On sait que le violet et le pourpre sont les couleurs intermédiaires entre le rouge et l’indigo ou bleu foncé ; le cristal de roche n’a donc pu devenir améthyste que quand le quartz qui l’a produit s’est trouvé imprégné de particules de cette même couleur violette ou pourprée ; mais, comme il n’y a aucun métal, ni même aucun minéral métallique qui produise cette couleur par la voie humide, et que le manganèse ne la donne au verre que par le moyen du feu, il faut avoir recours au mélange du rouge et du bleu pour la composition des améthystes ; or, ces deux couleurs du rouge et du bleu peuvent être fournies par le fer seul ou par le fer mêlé de cuivre : ainsi les améthystes ne doivent se trouver que dans les quartz de seconde formation, et qui sont voisins de ces mines métalliques en décomposition.

On trouve en Auvergne, à quatre lieues au nord de Brioude, une minière d’améthystes violettes, dont M. Le Monnier, premier médecin ordinaire du Roi et l’un de nos savants naturalistes de l’Académie, a donné une bonne description[1]. On trouve de semblables améthystes dans les mines de Schemnitz en Hongrie[2] ; on en a rencontré en Sibérie[3] et jusqu’au Kamtschatka[4] ; il s’en trouve aussi en plusieurs autres régions, et particulièrement en Espagne[5] ; celles de Catalogne ont une couleur pourprée, et ce sont les plus estimées[6] ; mais aucune de ces pierres n’a la dureté, la densité ni l’éclat des pierres précieuses, et toutes les améthystes perdent leur couleur violette ou pourprée lorsqu’on les expose à l’action du feu : enfin elles présentent tous les caractères et toutes les propriétés du cristal de roche ; l’on ne peut donc douter qu’elles ne soient de la même essence, et que leur substance, à la couleur près, ne soit absolument la même.

  1. Les bancs de cette carrière d’améthystes ne sont point horizontaux, ils sont au contraire en tables verticales posées sur leur champ, et la matière qui les sépare est le cristal d’améthyste, dont la dureté dépasse de beaucoup celle de la pierre, qui est cependant une gangue assez dure.

    Chaque veine d’améthyste a quatre travers de doigt d’épaisseur, et s’étend aussi loin que le rocher qu’elle accompagne dans une direction de l’est à l’ouest.

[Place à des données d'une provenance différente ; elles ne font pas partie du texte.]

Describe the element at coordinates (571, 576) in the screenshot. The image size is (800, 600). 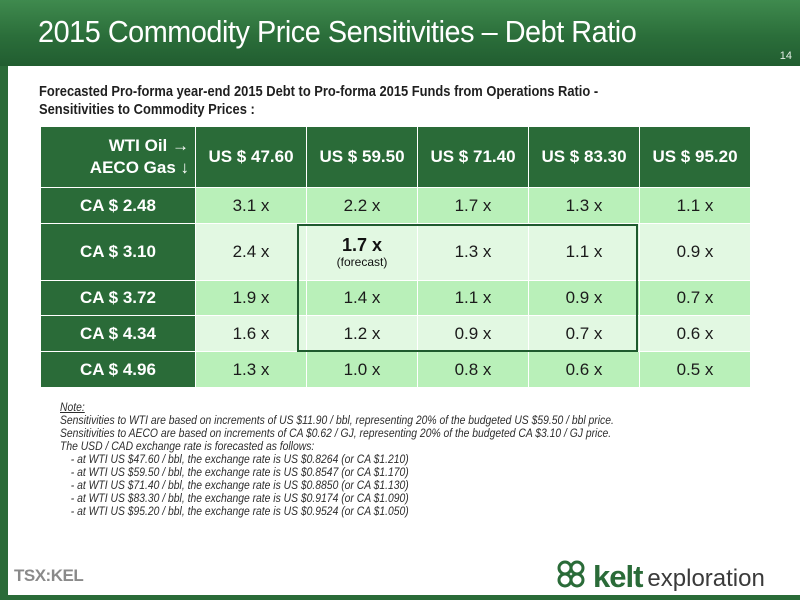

Cette veine cristallisée n’adhère pas également aux deux tables entre lesquelles elle se trouve ; elle est intimement unie à l’une des deux, à peine est-elle seulement contiguë à l’autre. La surface qui tient fortement au rocher est composée de fibres réunies de chaque faisceau qui compose l’améthyste, et ce faisceau se termine de l’autre côté à une pyramide à cinq ou six faces souvent inégales, hautes d’environ six lignes, en sorte que la surface de cette croûte cristalline qui regarde le rocher auquel elle est le moins adhérente est toujours hérissée de pointes de diamant. Chaque pyramide est revêtue d’une croûte d’un blanc sale, mais l’intérieur est très souvent une améthyste de la plus belle couleur ; il s’en trouve de toutes les nuances, et j’en ai vu qui étaient aussi blanches que le plus beau cristal de roche. Ces pierres sont beaucoup plus parfaites et n’ont même de transparence que vers les pointes. Le milieu et l’autre extrémité sont presque toujours glaceux, les paysans des environs en cassent les plus beaux morceaux qu’ils vendent aux curieux. Observations d’Histoire naturelle, par M. Le Monnier ; Paris, 1739, p. 200 et suiv.

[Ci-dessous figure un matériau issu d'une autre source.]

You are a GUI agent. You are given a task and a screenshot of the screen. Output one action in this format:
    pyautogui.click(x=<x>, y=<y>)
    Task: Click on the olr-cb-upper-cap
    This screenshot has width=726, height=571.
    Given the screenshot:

  2. Collection académique, partie étrangère, t. II, p. 257.
  3. Voyage de Gmelin en Sibérie, etc.
  4. Journal de physique, juillet 1781, p. 41.

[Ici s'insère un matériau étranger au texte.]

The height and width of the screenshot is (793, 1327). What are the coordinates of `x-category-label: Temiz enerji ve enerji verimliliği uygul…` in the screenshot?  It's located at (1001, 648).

  5. Histoire naturelle d’Espagne, par M. Bowles, p. 410.
  6. Pline, parlant de l’améthyste, nous apprend en passant quelle était la véritable teinte de la pourpre : « On s’efforçait, dit-il, de lui donner la belle couleur de l’améthyste de l’Inde, qui est, ajoute-t-il, la première et la plus belle des pierres violettes. Son éclat doux et moelleux semble remplir et rassasier tranquillement la vue sans la frapper de rayons pétillants comme fait l’escarboucle. » Liv. xxxvii, no 40.